*Given records*.
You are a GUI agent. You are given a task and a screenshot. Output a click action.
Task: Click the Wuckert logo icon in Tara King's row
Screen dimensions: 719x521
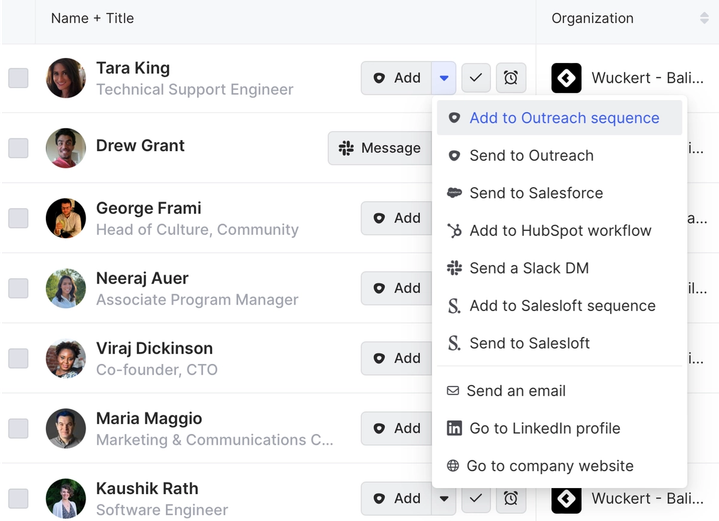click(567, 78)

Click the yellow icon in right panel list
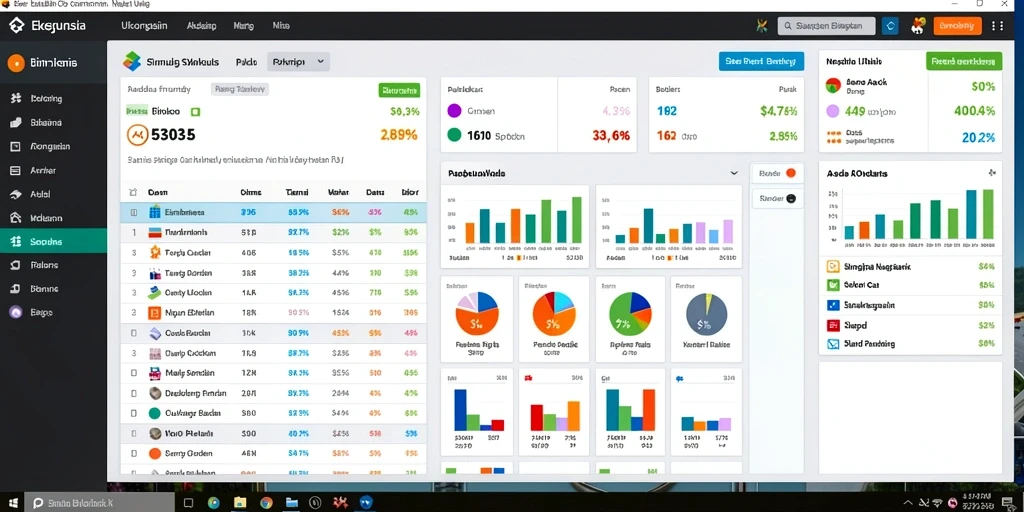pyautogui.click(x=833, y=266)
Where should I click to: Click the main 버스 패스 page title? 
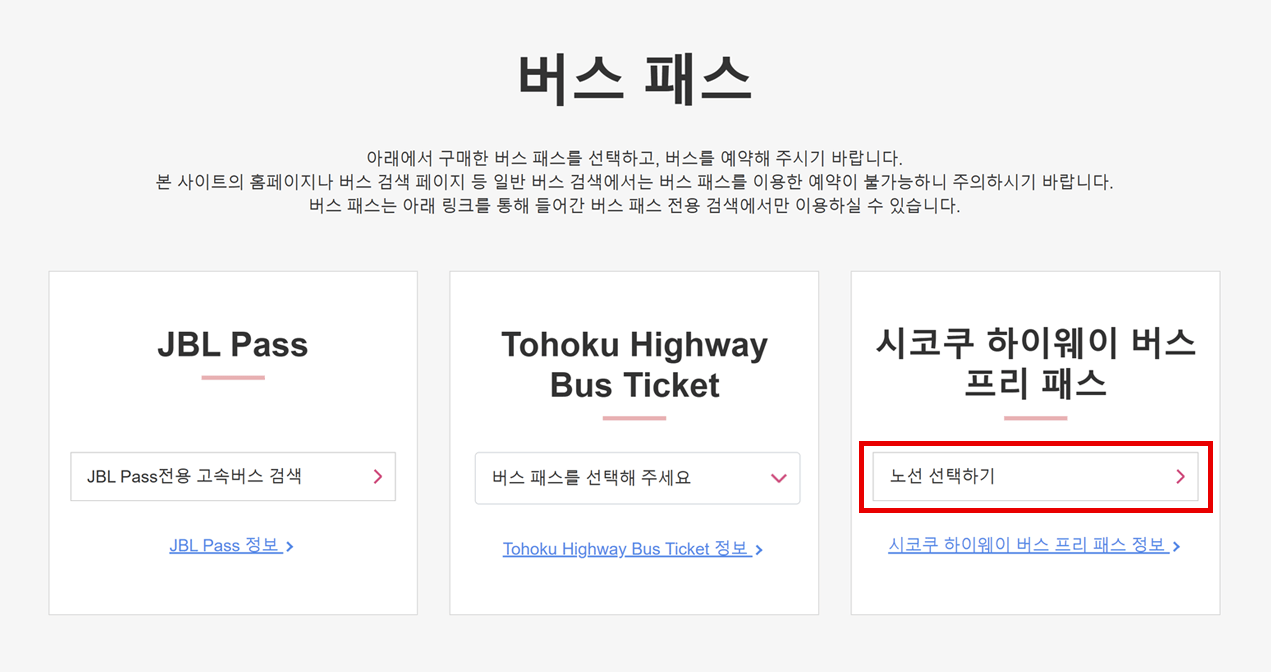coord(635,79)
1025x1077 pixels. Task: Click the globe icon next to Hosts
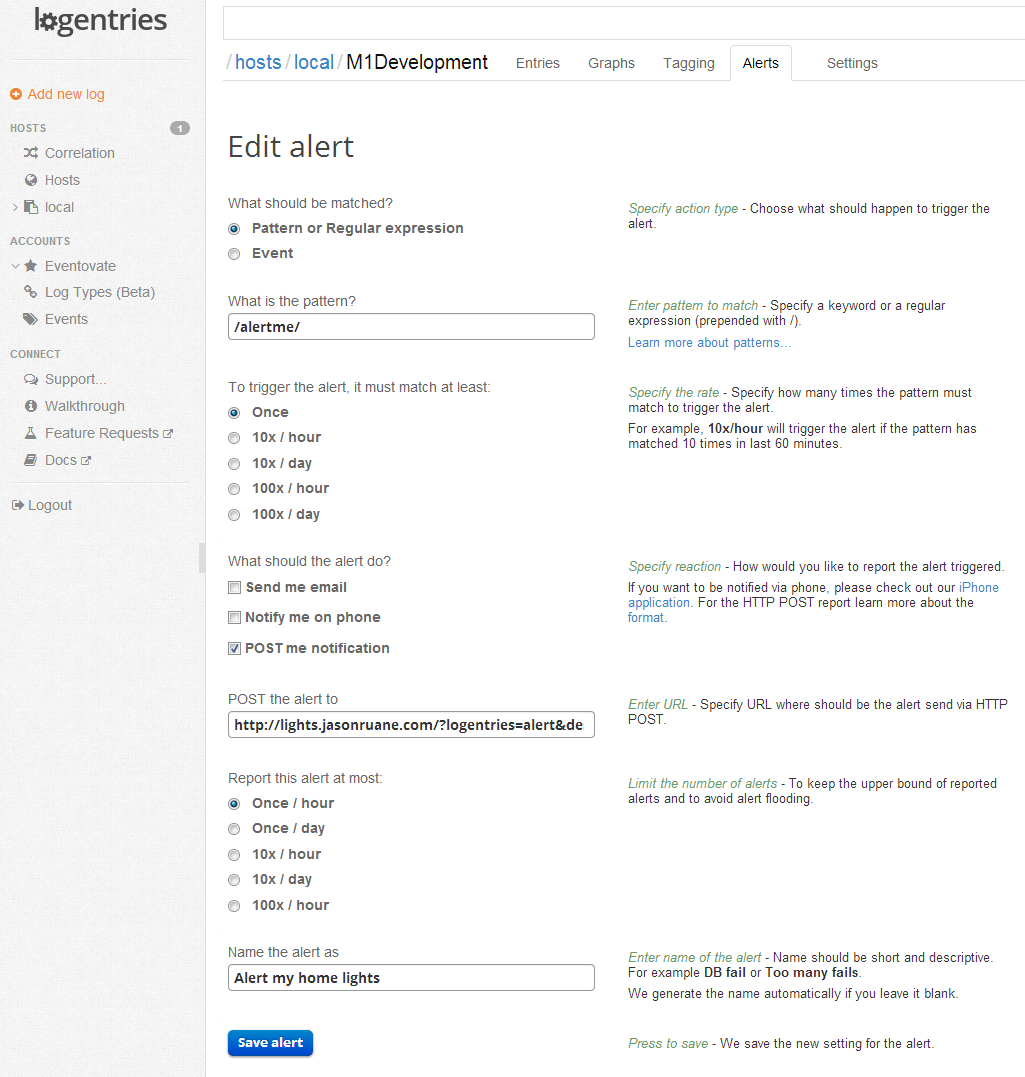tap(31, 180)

*Exercise aim*.
Can you turn the lines above into a numbered list, skipping the blank lines and leaving out the pictures?

*Response to the exercise*.
1. You are a GUI agent. You are given a task and a screenshot. Output a click action.
2. Task: Click the Wuckert logo icon in Tara King's row
3. Screen dimensions: 719x521
4. click(567, 78)
5. Click the yellow icon in right panel list
6. pyautogui.click(x=833, y=266)
7. Where should I click to: Click the main 버스 패스 page title? 
8. coord(635,79)
9. 1025x1077 pixels. Task: Click the globe icon next to Hosts
10. tap(31, 180)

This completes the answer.